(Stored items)
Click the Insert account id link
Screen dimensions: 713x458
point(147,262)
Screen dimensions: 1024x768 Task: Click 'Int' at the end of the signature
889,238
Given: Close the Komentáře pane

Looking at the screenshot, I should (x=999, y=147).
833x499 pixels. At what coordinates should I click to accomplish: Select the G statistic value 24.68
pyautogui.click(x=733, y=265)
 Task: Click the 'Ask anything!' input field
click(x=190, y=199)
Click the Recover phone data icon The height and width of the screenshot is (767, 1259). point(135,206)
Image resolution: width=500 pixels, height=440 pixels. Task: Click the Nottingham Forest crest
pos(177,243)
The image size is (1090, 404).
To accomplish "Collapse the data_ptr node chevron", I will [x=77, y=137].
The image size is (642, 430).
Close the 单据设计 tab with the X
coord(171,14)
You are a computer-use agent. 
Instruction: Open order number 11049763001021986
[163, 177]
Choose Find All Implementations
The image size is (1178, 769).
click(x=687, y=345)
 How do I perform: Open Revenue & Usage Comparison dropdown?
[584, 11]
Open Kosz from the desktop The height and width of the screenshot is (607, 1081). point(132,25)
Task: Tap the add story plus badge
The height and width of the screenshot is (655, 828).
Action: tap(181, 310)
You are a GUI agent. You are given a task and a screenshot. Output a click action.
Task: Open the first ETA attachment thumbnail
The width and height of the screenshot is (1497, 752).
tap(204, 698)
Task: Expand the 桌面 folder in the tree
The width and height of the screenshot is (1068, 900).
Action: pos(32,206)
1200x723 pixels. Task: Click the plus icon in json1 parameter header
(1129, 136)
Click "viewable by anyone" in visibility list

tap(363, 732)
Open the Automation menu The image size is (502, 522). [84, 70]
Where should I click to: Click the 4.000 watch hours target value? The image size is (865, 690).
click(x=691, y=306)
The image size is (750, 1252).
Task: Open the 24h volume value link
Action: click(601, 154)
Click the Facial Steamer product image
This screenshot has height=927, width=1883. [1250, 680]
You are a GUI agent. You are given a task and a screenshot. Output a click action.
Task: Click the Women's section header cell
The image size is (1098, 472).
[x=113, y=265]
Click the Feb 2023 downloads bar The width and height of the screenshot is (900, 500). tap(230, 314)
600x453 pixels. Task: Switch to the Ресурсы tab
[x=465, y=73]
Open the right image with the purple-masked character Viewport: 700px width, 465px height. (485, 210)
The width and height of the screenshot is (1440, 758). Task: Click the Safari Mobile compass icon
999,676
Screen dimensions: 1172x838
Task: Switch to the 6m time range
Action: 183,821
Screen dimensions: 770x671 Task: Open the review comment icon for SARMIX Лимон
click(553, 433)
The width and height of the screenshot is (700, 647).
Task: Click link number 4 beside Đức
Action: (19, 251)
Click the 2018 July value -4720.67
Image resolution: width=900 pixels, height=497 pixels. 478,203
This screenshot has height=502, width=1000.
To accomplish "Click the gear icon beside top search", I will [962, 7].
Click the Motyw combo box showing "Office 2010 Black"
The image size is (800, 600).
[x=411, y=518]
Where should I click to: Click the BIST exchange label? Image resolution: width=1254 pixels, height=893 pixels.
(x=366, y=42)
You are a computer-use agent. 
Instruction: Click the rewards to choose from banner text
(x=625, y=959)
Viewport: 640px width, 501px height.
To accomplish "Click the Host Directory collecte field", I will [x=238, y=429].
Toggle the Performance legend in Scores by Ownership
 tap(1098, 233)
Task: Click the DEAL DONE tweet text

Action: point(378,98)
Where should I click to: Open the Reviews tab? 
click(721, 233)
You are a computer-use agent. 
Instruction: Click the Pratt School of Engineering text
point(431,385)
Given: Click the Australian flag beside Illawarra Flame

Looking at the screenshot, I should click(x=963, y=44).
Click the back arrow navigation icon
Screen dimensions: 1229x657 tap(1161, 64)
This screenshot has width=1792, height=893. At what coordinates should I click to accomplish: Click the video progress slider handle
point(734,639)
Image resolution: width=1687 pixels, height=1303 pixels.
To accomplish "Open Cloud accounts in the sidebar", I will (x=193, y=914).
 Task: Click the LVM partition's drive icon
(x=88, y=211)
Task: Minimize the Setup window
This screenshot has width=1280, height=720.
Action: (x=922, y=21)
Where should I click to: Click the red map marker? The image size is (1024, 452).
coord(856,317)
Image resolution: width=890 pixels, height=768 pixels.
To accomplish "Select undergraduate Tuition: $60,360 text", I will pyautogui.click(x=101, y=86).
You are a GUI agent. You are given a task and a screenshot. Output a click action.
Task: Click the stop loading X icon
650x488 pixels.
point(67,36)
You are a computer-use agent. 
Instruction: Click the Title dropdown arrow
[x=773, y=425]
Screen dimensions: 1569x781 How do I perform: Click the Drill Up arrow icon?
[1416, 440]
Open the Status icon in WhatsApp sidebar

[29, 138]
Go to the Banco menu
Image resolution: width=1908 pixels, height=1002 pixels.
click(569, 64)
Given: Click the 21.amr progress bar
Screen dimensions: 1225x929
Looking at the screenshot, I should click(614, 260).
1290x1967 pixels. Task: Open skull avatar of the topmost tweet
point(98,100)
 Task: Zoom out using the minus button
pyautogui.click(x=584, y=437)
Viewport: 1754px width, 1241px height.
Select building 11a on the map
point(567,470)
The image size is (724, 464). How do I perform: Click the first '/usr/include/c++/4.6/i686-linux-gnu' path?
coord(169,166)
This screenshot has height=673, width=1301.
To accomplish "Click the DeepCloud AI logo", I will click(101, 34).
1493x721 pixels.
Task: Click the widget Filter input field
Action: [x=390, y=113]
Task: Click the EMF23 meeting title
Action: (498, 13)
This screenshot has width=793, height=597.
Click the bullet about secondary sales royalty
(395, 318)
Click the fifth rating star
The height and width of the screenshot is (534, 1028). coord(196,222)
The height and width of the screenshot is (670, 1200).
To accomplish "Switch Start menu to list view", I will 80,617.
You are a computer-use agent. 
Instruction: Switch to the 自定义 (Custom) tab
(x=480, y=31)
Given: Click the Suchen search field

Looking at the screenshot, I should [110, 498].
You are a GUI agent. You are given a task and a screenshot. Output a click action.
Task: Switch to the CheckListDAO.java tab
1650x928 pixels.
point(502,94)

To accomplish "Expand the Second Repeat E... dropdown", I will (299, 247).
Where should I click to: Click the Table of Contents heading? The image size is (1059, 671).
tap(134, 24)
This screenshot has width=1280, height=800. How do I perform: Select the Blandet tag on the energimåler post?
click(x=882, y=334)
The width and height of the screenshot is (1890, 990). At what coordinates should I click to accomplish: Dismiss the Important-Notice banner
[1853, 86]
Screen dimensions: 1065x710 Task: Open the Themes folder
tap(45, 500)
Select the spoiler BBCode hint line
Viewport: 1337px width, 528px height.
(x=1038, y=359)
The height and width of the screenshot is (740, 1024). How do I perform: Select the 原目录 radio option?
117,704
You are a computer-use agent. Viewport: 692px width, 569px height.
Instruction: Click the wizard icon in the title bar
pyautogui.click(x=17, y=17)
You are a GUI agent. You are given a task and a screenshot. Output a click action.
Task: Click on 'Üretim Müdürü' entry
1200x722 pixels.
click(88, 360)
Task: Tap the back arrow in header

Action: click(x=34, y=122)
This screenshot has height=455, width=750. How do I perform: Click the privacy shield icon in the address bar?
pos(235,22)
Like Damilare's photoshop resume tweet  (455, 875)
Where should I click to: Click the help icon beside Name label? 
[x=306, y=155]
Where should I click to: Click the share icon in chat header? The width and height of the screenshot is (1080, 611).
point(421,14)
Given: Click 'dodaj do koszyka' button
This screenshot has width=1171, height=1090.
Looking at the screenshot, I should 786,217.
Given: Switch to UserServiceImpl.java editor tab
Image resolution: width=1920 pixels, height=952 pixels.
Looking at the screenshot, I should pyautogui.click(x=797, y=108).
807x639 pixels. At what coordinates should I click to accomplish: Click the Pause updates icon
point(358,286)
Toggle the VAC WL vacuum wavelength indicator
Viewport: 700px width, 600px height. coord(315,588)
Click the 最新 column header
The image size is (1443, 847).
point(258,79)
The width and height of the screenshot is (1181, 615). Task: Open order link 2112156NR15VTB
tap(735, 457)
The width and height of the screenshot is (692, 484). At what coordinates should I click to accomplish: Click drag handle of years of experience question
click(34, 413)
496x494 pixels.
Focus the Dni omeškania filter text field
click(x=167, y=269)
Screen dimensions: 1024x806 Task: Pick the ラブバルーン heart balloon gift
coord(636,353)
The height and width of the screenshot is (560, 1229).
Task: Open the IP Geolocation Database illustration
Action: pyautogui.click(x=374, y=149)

What you should do:
Out of the entries above, write out only the lines between the line holding "Open Kosz from" and the line holding "Open the Automation", inclusive, each exactly as given.

Exercise solution:
Open Kosz from the desktop The height and width of the screenshot is (607, 1081). point(132,25)
Task: Tap the add story plus badge
The height and width of the screenshot is (655, 828).
Action: tap(181, 310)
You are a GUI agent. You are given a task and a screenshot. Output a click action.
Task: Open the first ETA attachment thumbnail
The width and height of the screenshot is (1497, 752).
tap(204, 698)
Task: Expand the 桌面 folder in the tree
The width and height of the screenshot is (1068, 900).
Action: pos(32,206)
1200x723 pixels. Task: Click the plus icon in json1 parameter header
(1129, 136)
Click "viewable by anyone" in visibility list

tap(363, 732)
Open the Automation menu The image size is (502, 522). [84, 70]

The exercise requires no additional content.